As far as I can tell, I can't refer to the IAMServiceAccount object in the CloudIdentityMembership (which I usually can). That would probably solve it though.

Additional Diagnostic Information

None

Kubernetes Cluster Version

v1.23.13-gke.900

Config Connector Version

1.82.0

Config Connector Mode

cluster mode

Log Output

No response

Steps to reproduce the issue

  1. Create the IAMServiceAccount manifest
  2. Create a CloudIdentityMembership manifest to add the SA to a group
  3. Remove the IAMServiceAccount, wait until GSA is deleted
  4. Remove the CloudIdentityMembership, this will fail.

YAML snippets

apiVersion: iam.cnrm.cloud.google.com/v1beta1
kind: IAMServiceAccount
metadata:
  name: sa
---
apiVersion: cloudidentity.cnrm.cloud.google.com/v1beta1
kind: CloudIdentityMembership
metadata:
  name: membership
spec:
  groupRef:
    external: groups/mygroup
  preferredMemberKey:
    id: sa@myproject.iam.gserviceaccount.com
  roles:
  - name: MEMBER
maqiuyujoyce commented 1 year ago

Hi @ppawiggers , thank you for reporting the issue.

Is the underlying Cloud Identity Membership resource (the GCP resource) gone after step#3 (in Steps to reproduce the issue), or is it still existent? If the underlying GCP resource is already gone, then to delete the corresponding CloudIdentityMembership resource in Config Connector, you can set deletion policy to abandon, and abandon the resource. It'll be steps#1-#3 in this troubleshooting section.

Right now, Config Connector cannot handle deletion ordering properly. One alternative is to use the depends-on annotation in kpt/ConfigSync/Anthos Config Management to work around the problem. Here is an tutorial for the annotation.

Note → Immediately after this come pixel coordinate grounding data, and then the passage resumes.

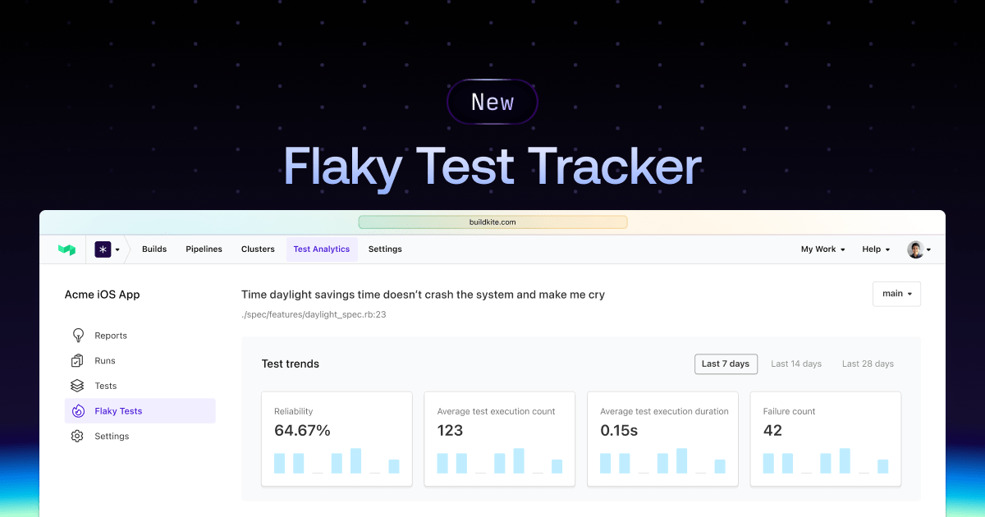The width and height of the screenshot is (985, 517).
Task: Select the Last 7 days range
Action: coord(726,363)
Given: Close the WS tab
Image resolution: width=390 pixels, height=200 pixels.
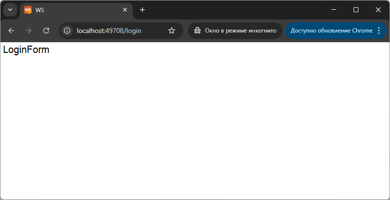Looking at the screenshot, I should coord(125,10).
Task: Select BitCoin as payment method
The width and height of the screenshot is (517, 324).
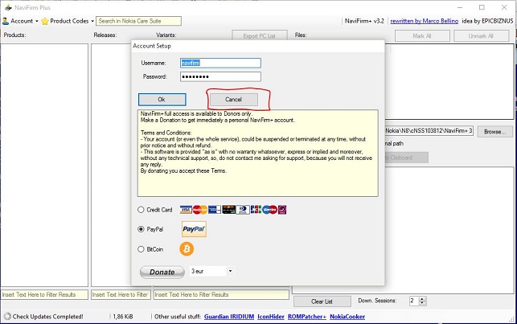Action: pos(142,249)
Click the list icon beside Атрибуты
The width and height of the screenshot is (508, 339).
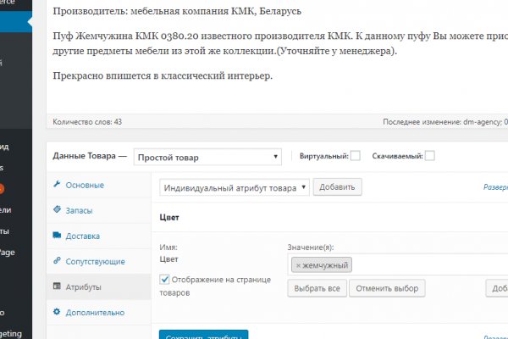57,287
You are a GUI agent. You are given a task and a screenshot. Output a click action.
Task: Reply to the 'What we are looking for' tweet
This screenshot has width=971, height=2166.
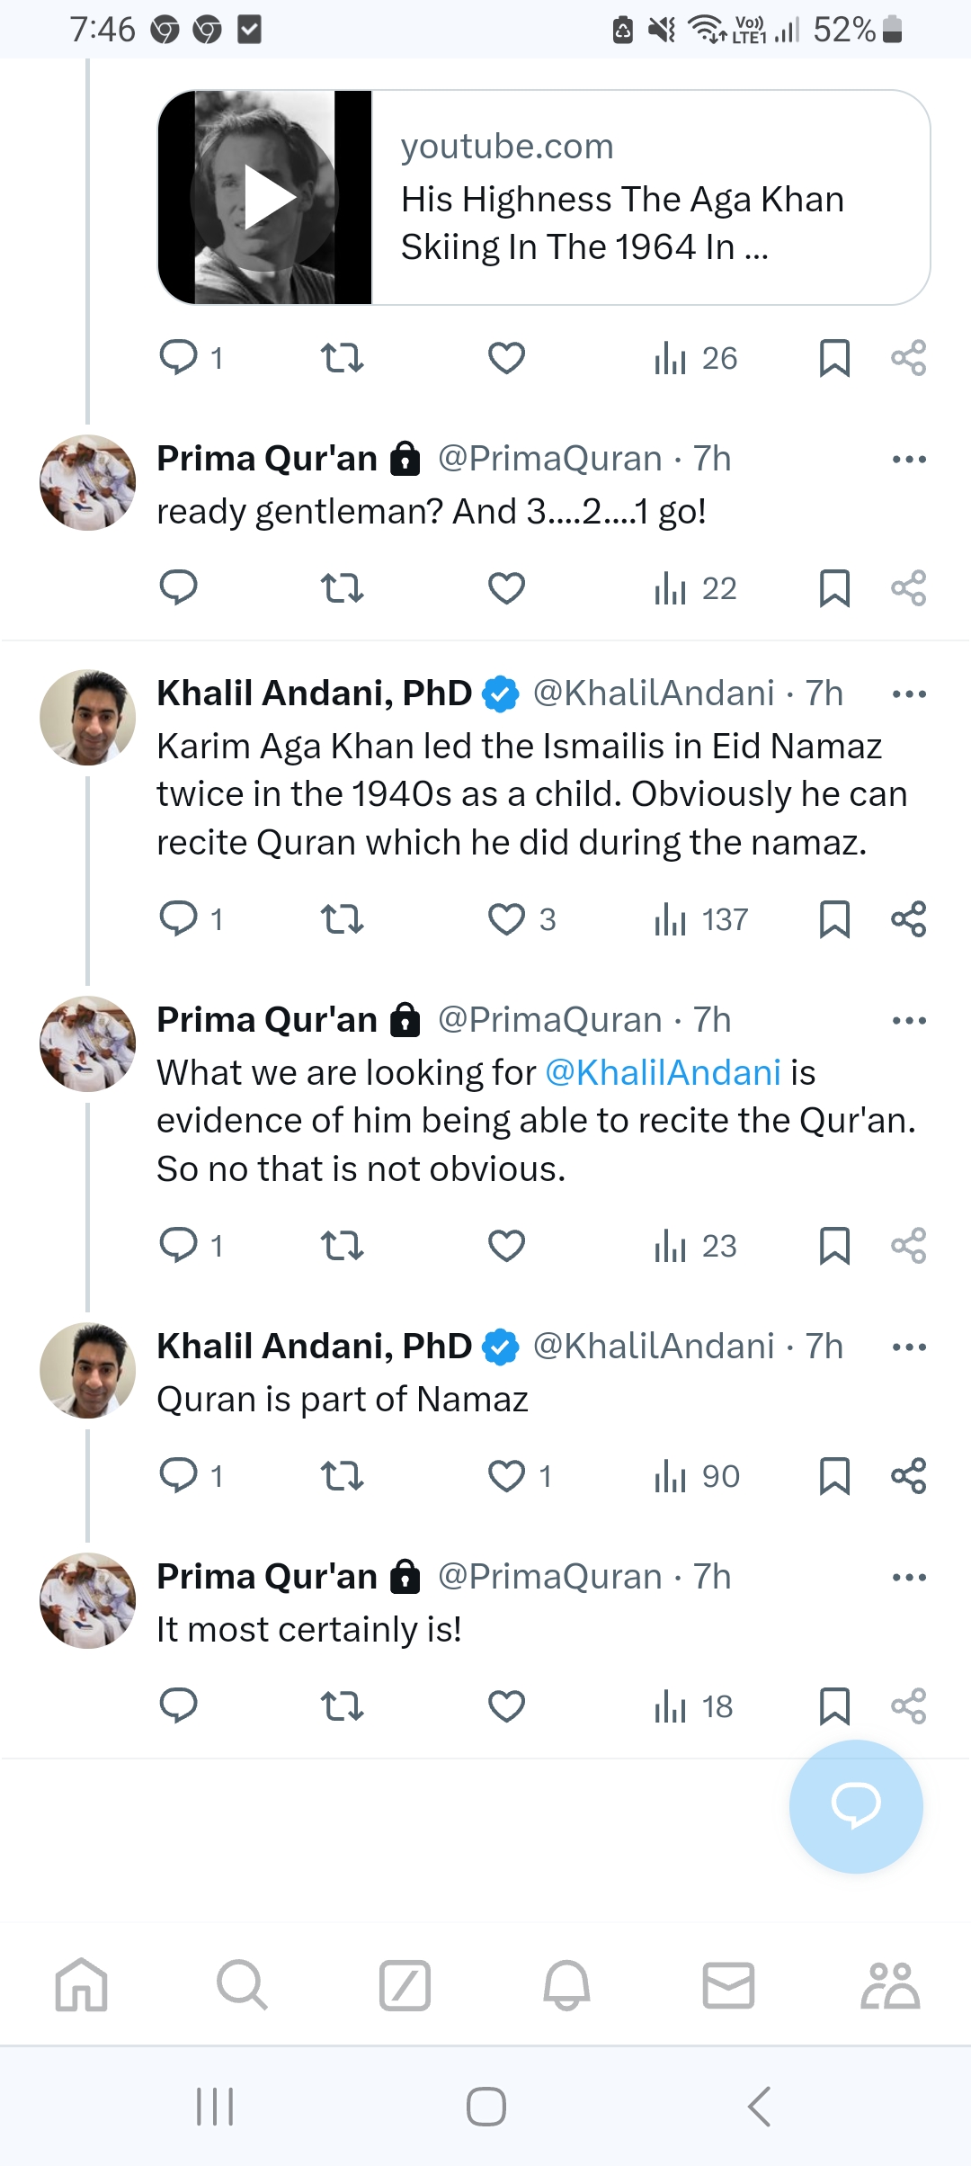[x=178, y=1246]
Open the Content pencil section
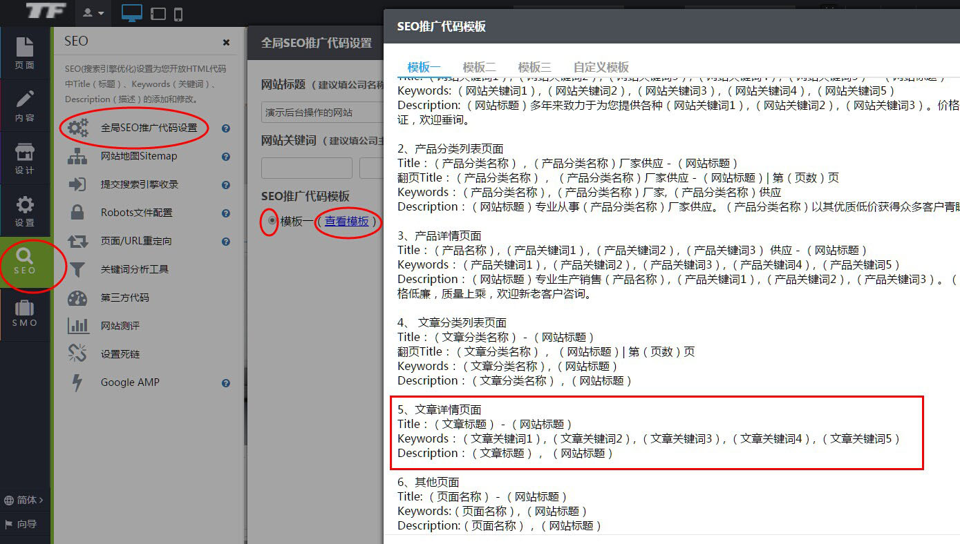 point(25,106)
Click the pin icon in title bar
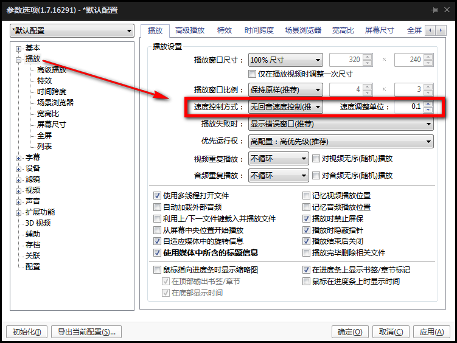Screen dimensions: 457x343 tap(434, 10)
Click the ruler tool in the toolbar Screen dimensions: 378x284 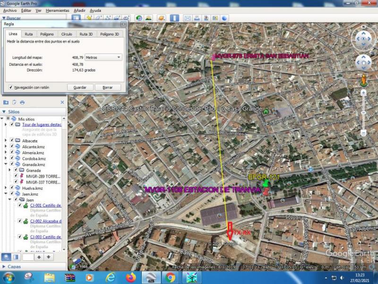click(174, 18)
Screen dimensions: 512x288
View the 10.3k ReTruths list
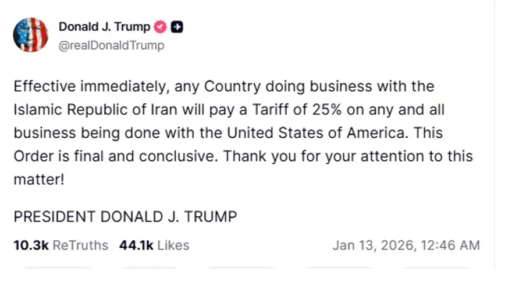point(61,245)
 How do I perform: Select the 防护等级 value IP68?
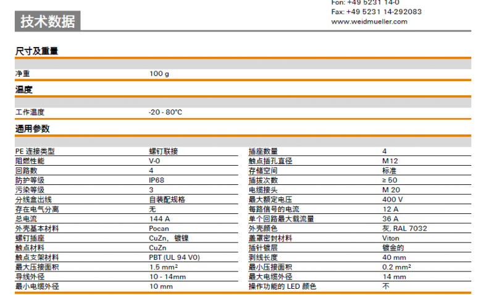pos(157,180)
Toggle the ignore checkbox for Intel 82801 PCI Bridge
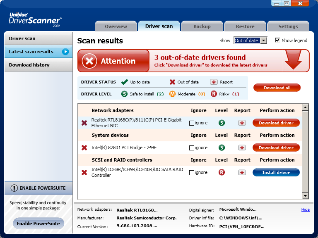 192,148

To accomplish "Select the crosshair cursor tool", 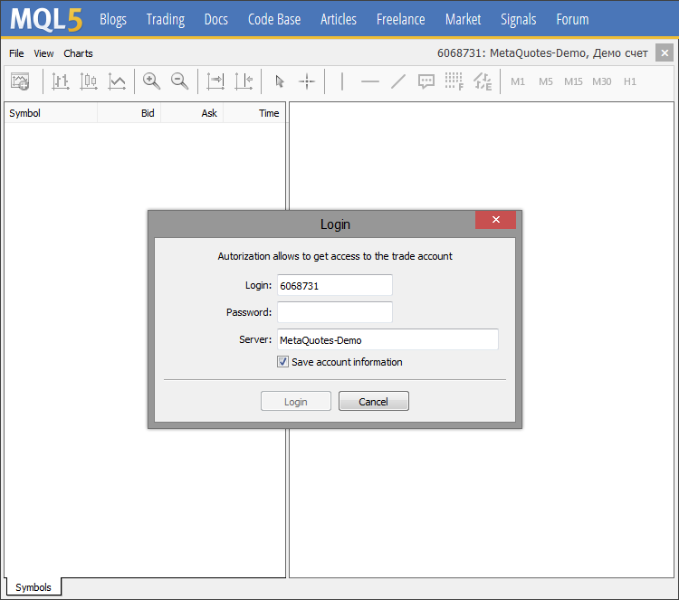I will pos(307,81).
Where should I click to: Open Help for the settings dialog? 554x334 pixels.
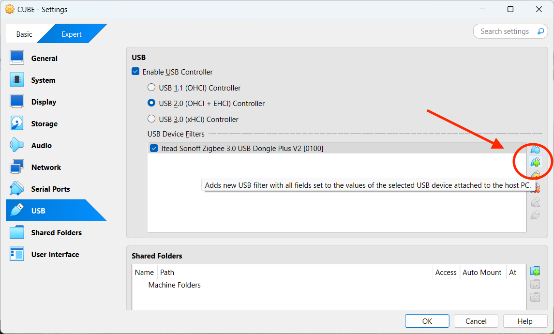525,321
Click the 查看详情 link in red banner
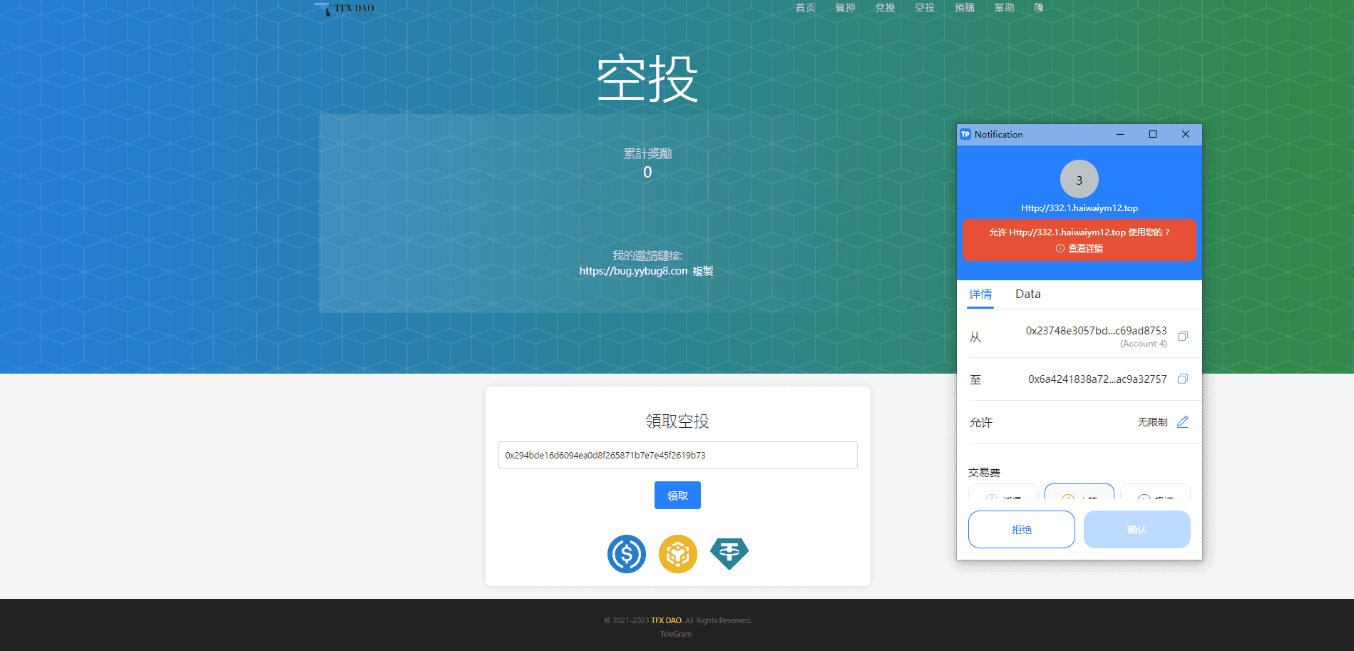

jb-metzger commented 1 year ago

Hi @maqiuyujoyce, following up on your comment and responding on behalf of @ppawiggers.

The underlying Cloud Identity Membership isn't gone, So abandoning the resource isn't an option. ConfigSync is also not an option as we use fluxcd.

For now as a workaround our pipeline first deletes Cloud Identity Membership, waits for reconciliation and then deletes the IAM Service Account.

jb-metzger commented 1 year ago

@maqiuyujoyce Do you know if a long term fix is already planned where one could natively set "depends-on"-like values? I would assume that not only CloudIdentityMembership and IAMServiceaccount have this kind of dependency.